Repeat the records. Leave nothing out.

──────── Input records

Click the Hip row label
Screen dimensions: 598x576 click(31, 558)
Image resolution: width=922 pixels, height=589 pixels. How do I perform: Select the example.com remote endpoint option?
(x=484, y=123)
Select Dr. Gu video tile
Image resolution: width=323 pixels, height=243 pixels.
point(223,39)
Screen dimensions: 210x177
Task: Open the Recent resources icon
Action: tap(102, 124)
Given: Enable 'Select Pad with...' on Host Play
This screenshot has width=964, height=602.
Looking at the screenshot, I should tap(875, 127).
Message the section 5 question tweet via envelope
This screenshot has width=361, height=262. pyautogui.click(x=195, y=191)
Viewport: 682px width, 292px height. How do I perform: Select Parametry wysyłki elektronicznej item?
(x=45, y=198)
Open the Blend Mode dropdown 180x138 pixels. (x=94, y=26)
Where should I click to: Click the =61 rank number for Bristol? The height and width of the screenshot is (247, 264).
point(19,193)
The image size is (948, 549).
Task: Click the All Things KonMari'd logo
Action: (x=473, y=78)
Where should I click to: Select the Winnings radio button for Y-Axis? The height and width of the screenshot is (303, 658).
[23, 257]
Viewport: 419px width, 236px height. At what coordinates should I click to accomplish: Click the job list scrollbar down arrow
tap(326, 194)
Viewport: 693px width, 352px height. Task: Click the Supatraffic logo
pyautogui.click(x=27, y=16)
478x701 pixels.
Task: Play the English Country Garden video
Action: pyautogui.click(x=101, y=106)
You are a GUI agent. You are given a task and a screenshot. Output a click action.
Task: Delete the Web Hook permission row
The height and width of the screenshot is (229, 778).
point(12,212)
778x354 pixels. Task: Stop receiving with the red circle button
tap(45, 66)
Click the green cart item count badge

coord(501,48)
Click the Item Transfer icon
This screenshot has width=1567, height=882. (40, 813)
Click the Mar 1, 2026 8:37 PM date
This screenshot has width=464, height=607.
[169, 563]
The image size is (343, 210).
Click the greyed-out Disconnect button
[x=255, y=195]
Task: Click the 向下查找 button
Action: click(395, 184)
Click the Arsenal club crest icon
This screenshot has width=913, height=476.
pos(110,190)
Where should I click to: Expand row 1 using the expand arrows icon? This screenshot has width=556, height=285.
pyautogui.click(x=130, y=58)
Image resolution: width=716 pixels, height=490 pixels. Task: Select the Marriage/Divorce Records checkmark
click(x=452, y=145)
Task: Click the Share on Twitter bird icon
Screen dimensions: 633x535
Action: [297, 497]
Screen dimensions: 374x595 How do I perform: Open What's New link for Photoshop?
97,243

────────────────

Output for this exercise
Click the Hip row label
Screen dimensions: 598x576 click(31, 558)
Image resolution: width=922 pixels, height=589 pixels. How do I perform: Select the example.com remote endpoint option?
(x=484, y=123)
Select Dr. Gu video tile
Image resolution: width=323 pixels, height=243 pixels.
point(223,39)
Screen dimensions: 210x177
Task: Open the Recent resources icon
Action: tap(102, 124)
Given: Enable 'Select Pad with...' on Host Play
This screenshot has width=964, height=602.
Looking at the screenshot, I should tap(875, 127).
Message the section 5 question tweet via envelope
This screenshot has width=361, height=262. pyautogui.click(x=195, y=191)
Viewport: 682px width, 292px height. How do I perform: Select Parametry wysyłki elektronicznej item?
(x=45, y=198)
Open the Blend Mode dropdown 180x138 pixels. (x=94, y=26)
Where should I click to: Click the =61 rank number for Bristol? The height and width of the screenshot is (247, 264).
point(19,193)
The image size is (948, 549).
Task: Click the All Things KonMari'd logo
Action: (x=473, y=78)
Where should I click to: Select the Winnings radio button for Y-Axis? The height and width of the screenshot is (303, 658).
[23, 257]
Viewport: 419px width, 236px height. At what coordinates should I click to accomplish: Click the job list scrollbar down arrow
tap(326, 194)
Viewport: 693px width, 352px height. Task: Click the Supatraffic logo
pyautogui.click(x=27, y=16)
478x701 pixels.
Task: Play the English Country Garden video
Action: pyautogui.click(x=101, y=106)
You are a GUI agent. You are given a task and a screenshot. Output a click action.
Task: Delete the Web Hook permission row
The height and width of the screenshot is (229, 778).
point(12,212)
778x354 pixels. Task: Stop receiving with the red circle button
tap(45, 66)
Click the green cart item count badge

coord(501,48)
Click the Item Transfer icon
This screenshot has width=1567, height=882. (40, 813)
Click the Mar 1, 2026 8:37 PM date
This screenshot has width=464, height=607.
[169, 563]
The image size is (343, 210).
Click the greyed-out Disconnect button
[x=255, y=195]
Task: Click the 向下查找 button
Action: click(395, 184)
Click the Arsenal club crest icon
This screenshot has width=913, height=476.
pos(110,190)
Where should I click to: Expand row 1 using the expand arrows icon? This screenshot has width=556, height=285.
pyautogui.click(x=130, y=58)
Image resolution: width=716 pixels, height=490 pixels. Task: Select the Marriage/Divorce Records checkmark
click(x=452, y=145)
Task: Click the Share on Twitter bird icon
Screen dimensions: 633x535
Action: [297, 497]
Screen dimensions: 374x595 How do I perform: Open What's New link for Photoshop?
97,243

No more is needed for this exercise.